(Beginning of Provided records)

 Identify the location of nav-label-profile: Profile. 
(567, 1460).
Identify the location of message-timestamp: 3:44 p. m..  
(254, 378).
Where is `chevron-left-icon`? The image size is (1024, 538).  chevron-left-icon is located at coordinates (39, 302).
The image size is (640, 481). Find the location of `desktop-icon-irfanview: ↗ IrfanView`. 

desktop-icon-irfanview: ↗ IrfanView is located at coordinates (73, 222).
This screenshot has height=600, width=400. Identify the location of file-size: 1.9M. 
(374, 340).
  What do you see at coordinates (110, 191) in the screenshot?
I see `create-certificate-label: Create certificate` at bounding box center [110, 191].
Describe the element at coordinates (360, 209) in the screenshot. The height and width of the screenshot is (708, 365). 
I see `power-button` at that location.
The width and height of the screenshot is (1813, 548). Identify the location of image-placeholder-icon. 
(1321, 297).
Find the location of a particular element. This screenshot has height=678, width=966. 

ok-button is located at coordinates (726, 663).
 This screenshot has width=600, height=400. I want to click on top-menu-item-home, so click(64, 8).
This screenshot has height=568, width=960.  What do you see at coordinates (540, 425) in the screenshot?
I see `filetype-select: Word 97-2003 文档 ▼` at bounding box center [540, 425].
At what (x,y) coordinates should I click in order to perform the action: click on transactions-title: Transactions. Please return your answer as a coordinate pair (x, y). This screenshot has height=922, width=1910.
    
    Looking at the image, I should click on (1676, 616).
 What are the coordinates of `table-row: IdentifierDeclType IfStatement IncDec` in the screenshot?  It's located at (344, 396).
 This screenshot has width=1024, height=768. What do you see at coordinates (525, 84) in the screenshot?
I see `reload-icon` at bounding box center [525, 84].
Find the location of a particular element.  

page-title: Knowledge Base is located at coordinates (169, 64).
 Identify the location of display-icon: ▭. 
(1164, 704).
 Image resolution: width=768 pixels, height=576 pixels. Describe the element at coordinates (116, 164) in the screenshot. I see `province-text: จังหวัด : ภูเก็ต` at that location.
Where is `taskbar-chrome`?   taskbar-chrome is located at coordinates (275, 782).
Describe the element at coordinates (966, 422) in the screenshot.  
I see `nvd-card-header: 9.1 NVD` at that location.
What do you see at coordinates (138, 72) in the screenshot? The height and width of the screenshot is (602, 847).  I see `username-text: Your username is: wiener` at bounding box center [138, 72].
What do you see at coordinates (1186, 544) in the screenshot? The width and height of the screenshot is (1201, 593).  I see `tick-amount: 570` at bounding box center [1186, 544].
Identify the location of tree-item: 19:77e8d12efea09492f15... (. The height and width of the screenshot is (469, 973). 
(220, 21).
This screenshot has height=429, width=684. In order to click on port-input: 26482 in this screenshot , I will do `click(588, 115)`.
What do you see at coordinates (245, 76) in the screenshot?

(End of Provided records)

Please transcribe the records in the stretch from the line containing "What are the" through the line containing "page-title: Knowledge Base", keeping every character as it appears.

 What are the coordinates of `table-row: IdentifierDeclType IfStatement IncDec` in the screenshot?  It's located at (344, 396).
 This screenshot has width=1024, height=768. What do you see at coordinates (525, 84) in the screenshot?
I see `reload-icon` at bounding box center [525, 84].
Find the location of a particular element.  

page-title: Knowledge Base is located at coordinates (169, 64).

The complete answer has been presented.